Splunk MCP Server prerequisite:

The AI Assistant requires Splunk MCP Server (Splunkbase App 7931) v1.1.0 or later, installed on the same search head as the LogServ App. Cookie auth from the same Splunk Web session works by default on HTTP-only Splunk; an optional bearer token can be configured for OAuth-strict environments. See Splunk MCP Setup for end-to-end configuration and troubleshooting.

Environment Topology Architecture

The Environment Topology view (also accessible via URL slug integration-topology for backward compatibility) is a graph-based visualization of SAP systems, integration partners, and endpoints across the SAP landscape. It is implemented as a React component on top of @xyflow/react.

Data sources:

The view assembles its node + edge inventory from a union of six SPL searches against the existing sourcetypes (no new ingest required):

  • sap:abap:gateway — RFC peer/local IPs (P=<peer> / L=<local> fields)
  • sap:abap:icm — ICM peer/local IPs
  • sap:hana:tracelogs — HANA host + tenant SID extracted from the source path (/usr/sap/<HANA_SID>/HDB<inst>/<host>/trace/DB_<TENANT_SID>/)
  • sap:saprouter — peer hostname extracted from the parens after host <ip>/<service> (<resolved.host>)
  • linux_messages_syslog with osquery cpu_brand events — host inventory (CPU, RAM, OS, region, AZ, instance ID)
  • Default Splunk host field — fallback for hosts not surfaced in the above

Self-derived IP→SID inventory:

The “which IP belongs to which SID” mapping is derived from a multi-source union SPL with a mvcount(sids)=1 filter — a host whose multiple sourcetypes all agree on a single SAP SID is unambiguously attributed; otherwise it’s surfaced as “unknown”. Resolution depends on what your data exposes: unique hostname/IP appearances across multiple SAP sourcetypes (HANA tracelogs, ABAP gateway L=, ICM peer fields, saprouter peer hostnames) attribute cleanly, while shared NAT IPs and external partners typically remain unknown.
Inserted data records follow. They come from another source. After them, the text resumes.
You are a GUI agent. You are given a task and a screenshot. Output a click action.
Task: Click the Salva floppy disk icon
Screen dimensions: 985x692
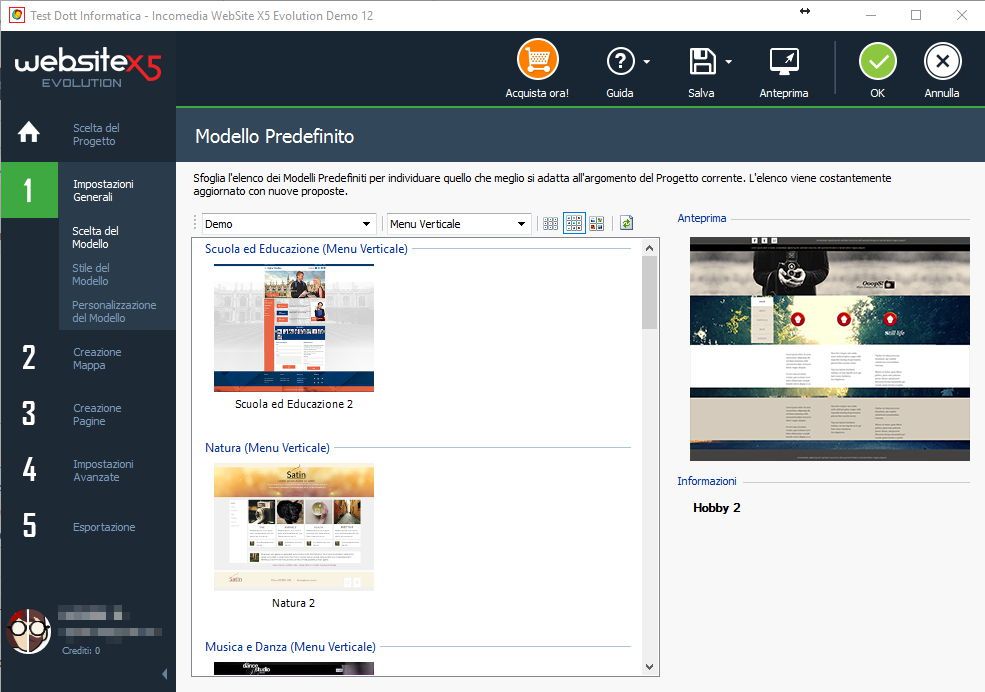[703, 62]
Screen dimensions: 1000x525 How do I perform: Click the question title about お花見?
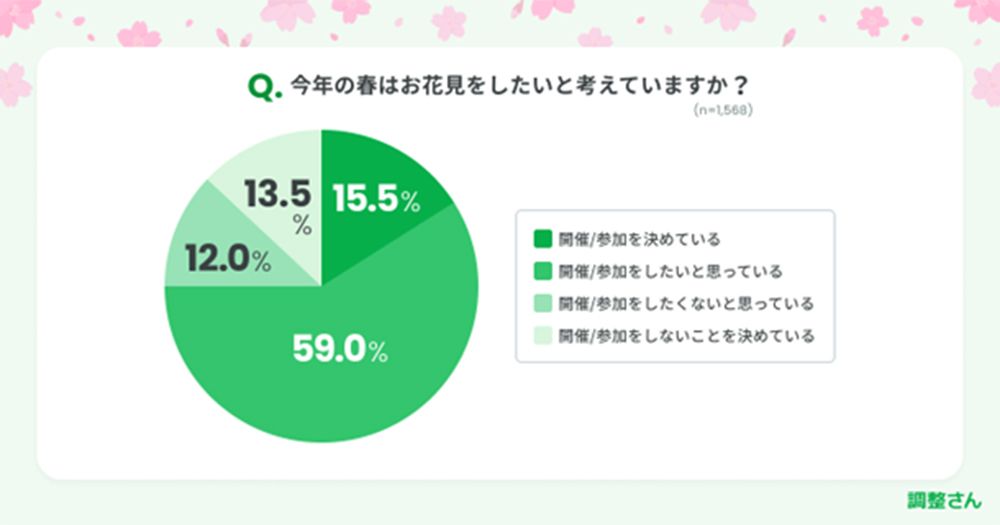(x=520, y=87)
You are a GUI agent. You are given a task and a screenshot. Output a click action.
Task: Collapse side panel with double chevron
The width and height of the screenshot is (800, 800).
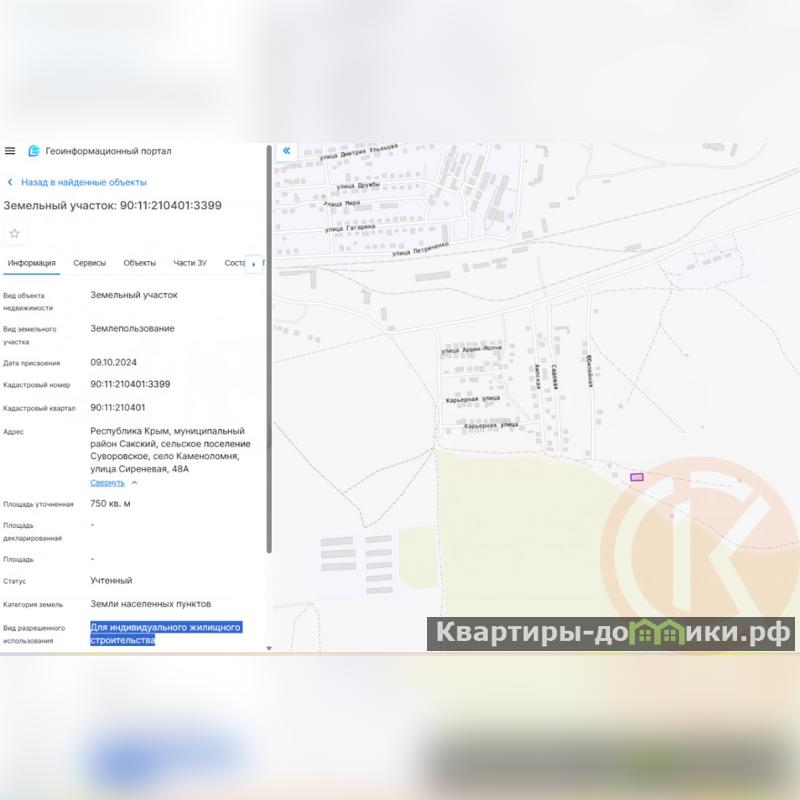click(x=286, y=151)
Additional inventory sources can be added by appending another union arm — the inventory framework is extensible per-customer without new ingest.

Saved layouts:

User-arranged graph layouts are persisted via Splunk KV Store collection logserv_topology_layouts. The schema (currently v4) carries node positions, panel state, viewport zoom + pan, enabled integration types, selected node, active right-sidebar tab, and snap mode. Layouts are per-user-named (an admin can save a default layout that other users see; users can save their own variants). Schema migration is in-memory: v1 / v2 / v3 records still load.

Data refresh:

Topology data is populated by three hourly scheduled saved searches (logserv_topology_aggregate_nodes / _edges / _inventory, cron 5 * * * *) that write to the KV Store collections. The view re-reads the KV Store on initial mount, on global TimeRange picker change, and whenever the user clicks the toolbar’s Refresh button. There is no auto-polling — Splunk’s hourly cron is what governs data freshness. The previous Live | Lookup toggle was removed in session 044 because the underlying data only changes hourly, so client-side polling at 30s intervals re-rendered the same data 119 times per hour. Per-node detail panels (right sidebar tabs) continue to re-fetch via on-demand SPL whenever a node is selected.